A different kind of film would signal Big Edie’s irretrievable descent into battiness with a scene of her drinking before cocktail hour. Here, the pivotal moment comes when she switches from a highball glass to a pickling jar. Soon enough, the money runs out and the madness gets thicker. Big Edie rejects the idea of moving someplace cheaper. This is her warren and her bunker. “It’s the only place where I feel completely myself,” she says at one point, necessarily oblivious to the fact that feeling completely herself was her problem. Soon enough, it is her sty, with the house falling into a spectacular squalor. The New York Times’ 2002 obit for Little Edie claims that, when inspectors from the Suffolk County Health Department raided the house in 1971, they “discovered that it violated every known building regulation.” But this cannot be exactly true. After all, the house was for the most part still standing.

If there is a meaning to this adaptation, it lies in the filmmaker’s gentle suggestion of the Beales’ martyrdom—though for what cause the ladies suffered remains unclear.

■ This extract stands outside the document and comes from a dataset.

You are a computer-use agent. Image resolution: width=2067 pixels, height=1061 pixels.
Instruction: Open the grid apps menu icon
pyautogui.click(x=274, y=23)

There is certainly a feminist angle, with Mr. Beale suggesting secretarial work as the only suitable profession for his daughter to take up while waiting to marry well. Then there is the matter of thwarted dreams: Each Edie was a showgirl trapped in the station of a lady who exists to lunch. But really the great bad luck of the Edith Bouvier Beales was to arrive before their time, to antecede reality television.